Speaking of “Cast Away,” it was directed by Robert Zemeckis. He also directed “What Lies Beneath.” Interestingly, Zemeckis directed “What Lies Beneath” after directing the beginning of “Cast Away” but waiting for Tom Hanks to lose weight and grow out his hair for the part of the movie where he’s on the island. Yes, while on pause from one film, Zemeckis put together a solid thriller starring Ford and Michelle Pfeiffer. That’s making good use of your downtime.
Look, we know a lot of you can’t stand “Kingdom of the Crystal Skull.” Is it good? No, but it’s not as bad as its reputation. It’s a perfectly decent adventure movie. It’s just not up to the standards of the other Indiana Jones films. That being said, it’s Ford back as everybody’s favorite archaeologist. That will always be memorable. Also, you can’t say that it wasn’t memorable when he survived a nuclear bomb in a fridge.
Ford decided to go a little light with this romantic comedy about a morning show. He gets to do what he’s done best over the last couple of decades of his career, which is playing gruff and grumpy. It’s still pretty fun to see Ford in a frothier movie like this, especially when he can seem like quite the curmudgeon at times.
“Cowboys & Aliens” was a flop, but it was a famous flop. The buzz for the movie was so high. It was directed by Jon Favreau post-“Iron Man” and starred Ford alongside Daniel Craig. Han Solo and James Bond in one movie! Also, it’s called “Cowboys & Aliens!” While it all went wrong, we will always remember the hype, and the disappointment, of this movie.
“42” is a solid-enough biopic about the legendary Jackie Robinson. The late Chadwick Boseman excels as Robinson, but since this is a biopic a lot of famous people show up. That includes Branch Rickey, who gets credit for bringing on Robinson to break the color barrier in baseball.
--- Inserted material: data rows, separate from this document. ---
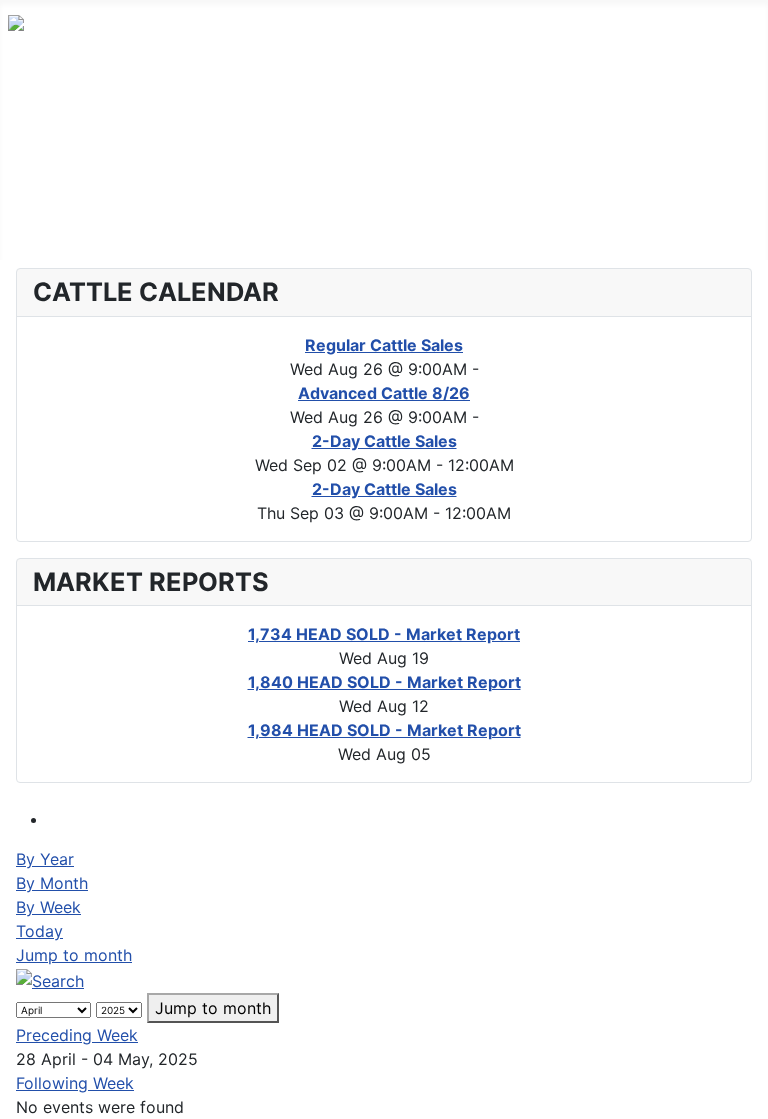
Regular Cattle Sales (384, 345)
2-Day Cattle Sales (384, 441)
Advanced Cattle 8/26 (384, 393)
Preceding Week (77, 1035)
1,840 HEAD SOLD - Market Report (384, 682)
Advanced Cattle (71, 132)
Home (30, 100)
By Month (52, 883)
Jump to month (74, 955)
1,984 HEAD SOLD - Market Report (384, 730)
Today (39, 931)
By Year (45, 859)
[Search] (50, 979)
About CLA (50, 228)
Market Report (63, 164)
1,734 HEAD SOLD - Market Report (384, 634)
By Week (48, 907)
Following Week (75, 1083)
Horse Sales (53, 196)
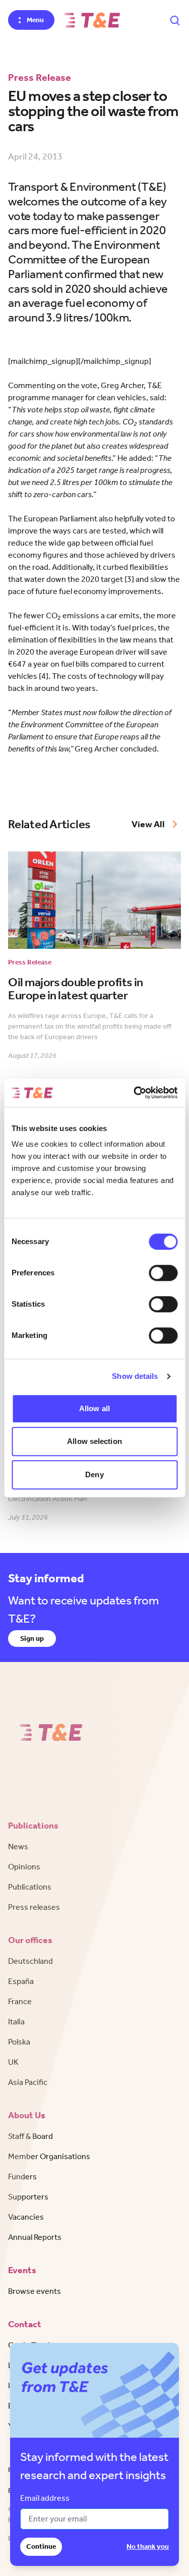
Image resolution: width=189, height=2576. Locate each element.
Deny (94, 1474)
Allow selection (94, 1441)
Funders (22, 2176)
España (21, 1981)
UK (13, 2062)
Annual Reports (34, 2237)
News (18, 1846)
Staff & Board (30, 2136)
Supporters (28, 2197)
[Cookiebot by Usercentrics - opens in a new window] (134, 1092)
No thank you (148, 2546)
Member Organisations (49, 2156)
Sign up (32, 1638)
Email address (45, 2498)
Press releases (34, 1907)
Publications (29, 1887)
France (20, 2001)
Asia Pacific (27, 2082)
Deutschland (30, 1961)
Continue (41, 2546)
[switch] (163, 1273)
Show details (135, 1376)
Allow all (94, 1408)
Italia (16, 2021)
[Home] (92, 20)
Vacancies (26, 2217)
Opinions (24, 1866)
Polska (19, 2042)
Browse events (34, 2291)
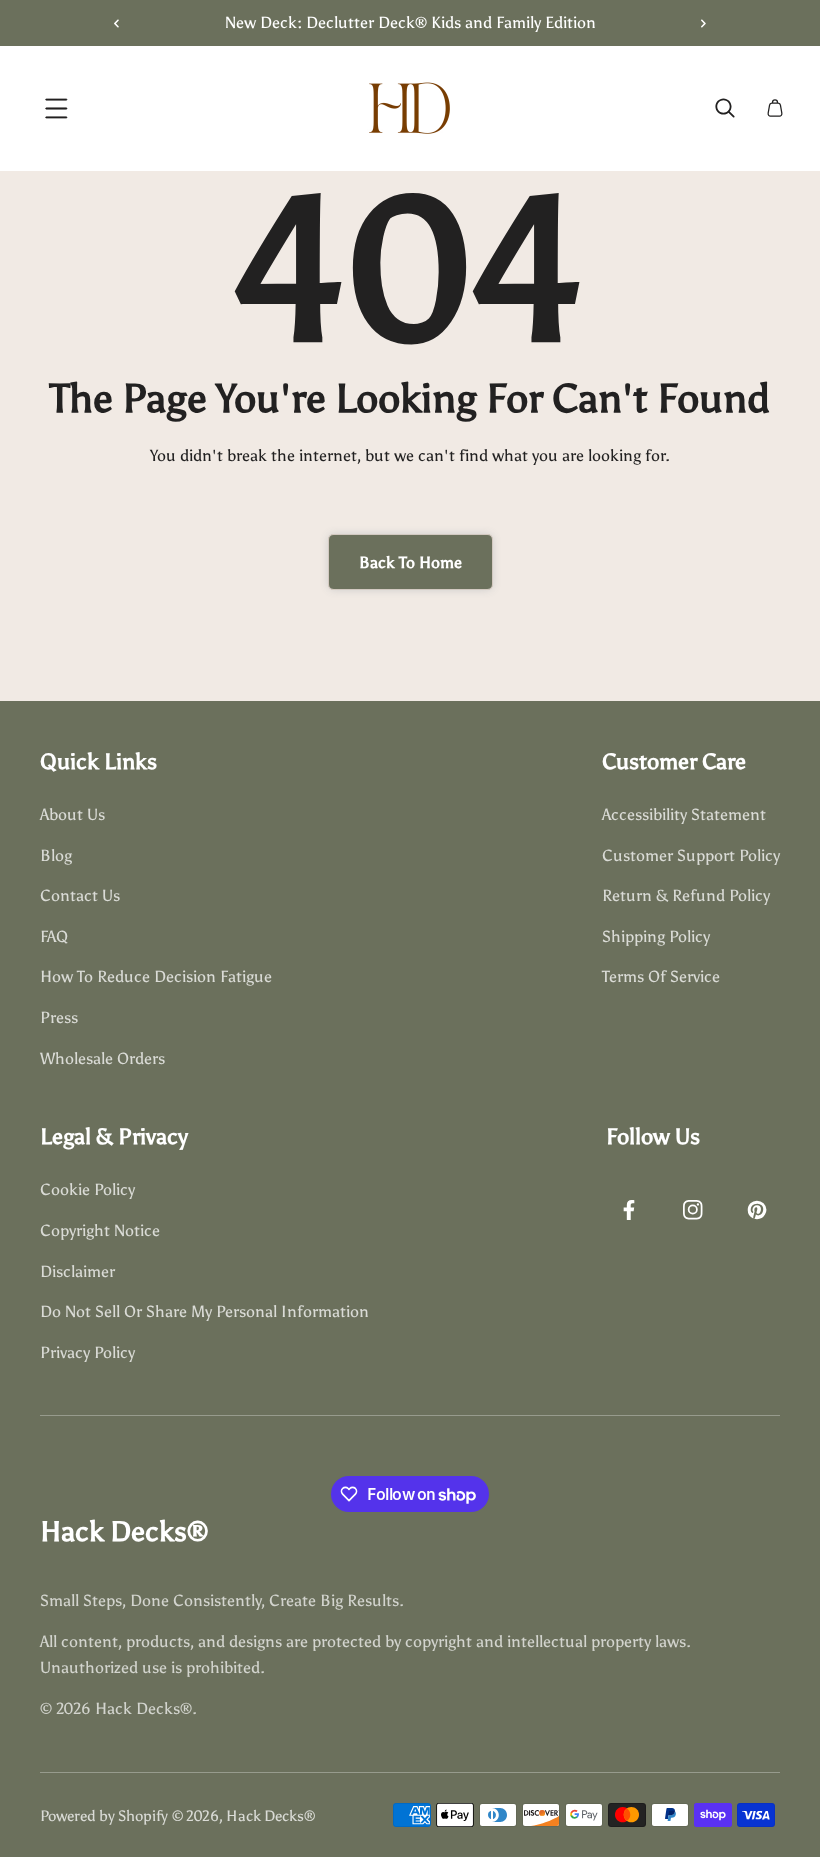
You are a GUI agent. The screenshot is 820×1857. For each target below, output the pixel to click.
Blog (56, 855)
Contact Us (80, 895)
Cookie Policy (87, 1189)
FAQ (54, 936)
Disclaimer (77, 1271)
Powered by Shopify (104, 1816)
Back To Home (410, 562)
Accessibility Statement (684, 814)
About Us (72, 814)
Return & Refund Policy (686, 895)
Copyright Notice (100, 1230)
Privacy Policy (87, 1352)
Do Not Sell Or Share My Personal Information (204, 1311)
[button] (696, 23)
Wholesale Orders (102, 1058)
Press (59, 1017)
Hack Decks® (270, 1816)
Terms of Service (661, 976)
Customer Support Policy (691, 855)
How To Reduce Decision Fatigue (156, 976)
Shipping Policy (656, 936)
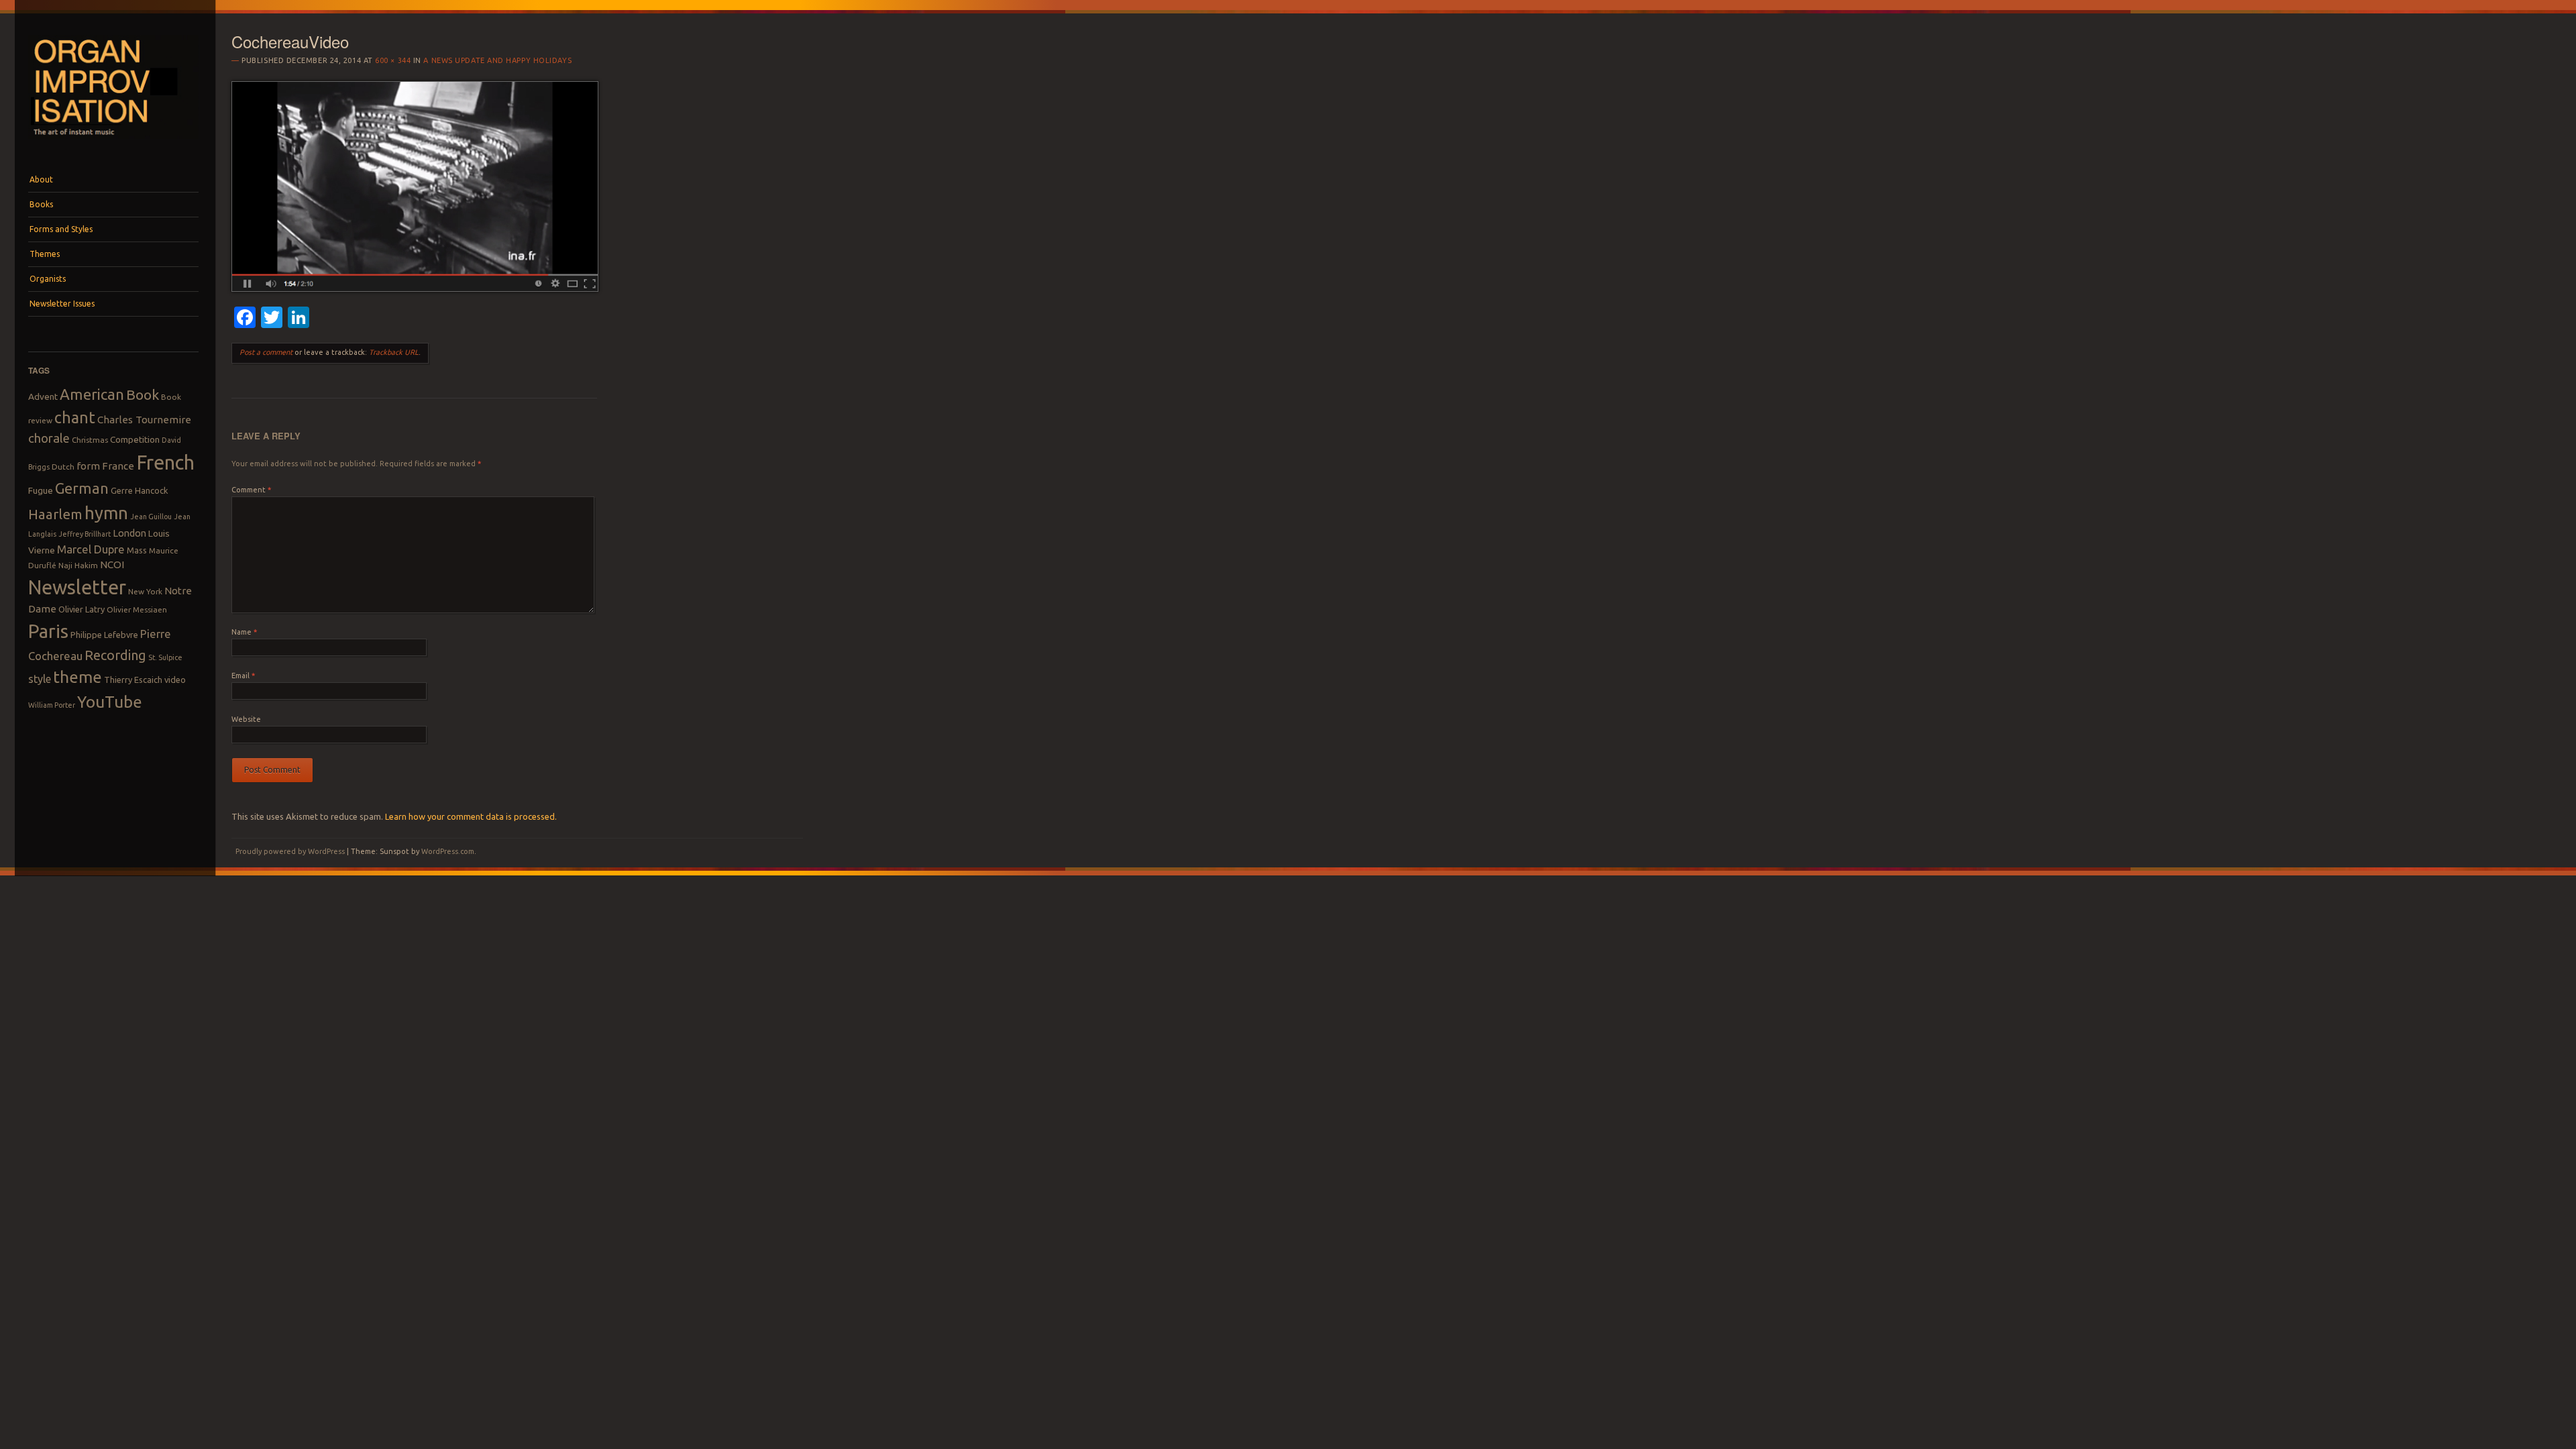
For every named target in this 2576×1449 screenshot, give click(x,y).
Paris (48, 631)
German (82, 488)
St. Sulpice (165, 657)
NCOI (112, 564)
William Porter (51, 705)
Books (41, 204)
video (175, 679)
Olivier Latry (81, 609)
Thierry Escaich (133, 679)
Ford is the one who was cast to play Rickey.
After many years away, Ford returned to the “Star Wars” universe. Now, this will be a spoiler, but it’s been a few years now. The actor famously asked Lucas to kill him off in the original trilogy. That didn’t happen, but Ford finally got his wish in “The Force Awakens” in a moment that really kicks things up a notch in the movie.
It took many years, decades even, but “Blade Runner” got itself a sequel. “Blade Runner 2049” proved a bit polarizing, and Ridley Scott did not return to direct. Plus, Ryan Gosling is the protagonist in this one. That being said, Ford does return as Rick Deckard, and it’s interesting that all these years later Deckard has become yet-another iconic Ford character.
The dead do more than speak in “The Rise of Skywalker.” They also appear as visions to their sons. While force ghosts are common in the “Star Wars” world, people lacking the force don’t tend to show up after they die. Don’t tell that to Han Solo, though. He returned in what seemed to be a hallucination to his son Ben, aka Kylo Ren. It’s an important moment in Ben’s arc, which ends with him helping to save the day, much like his grandfather before him.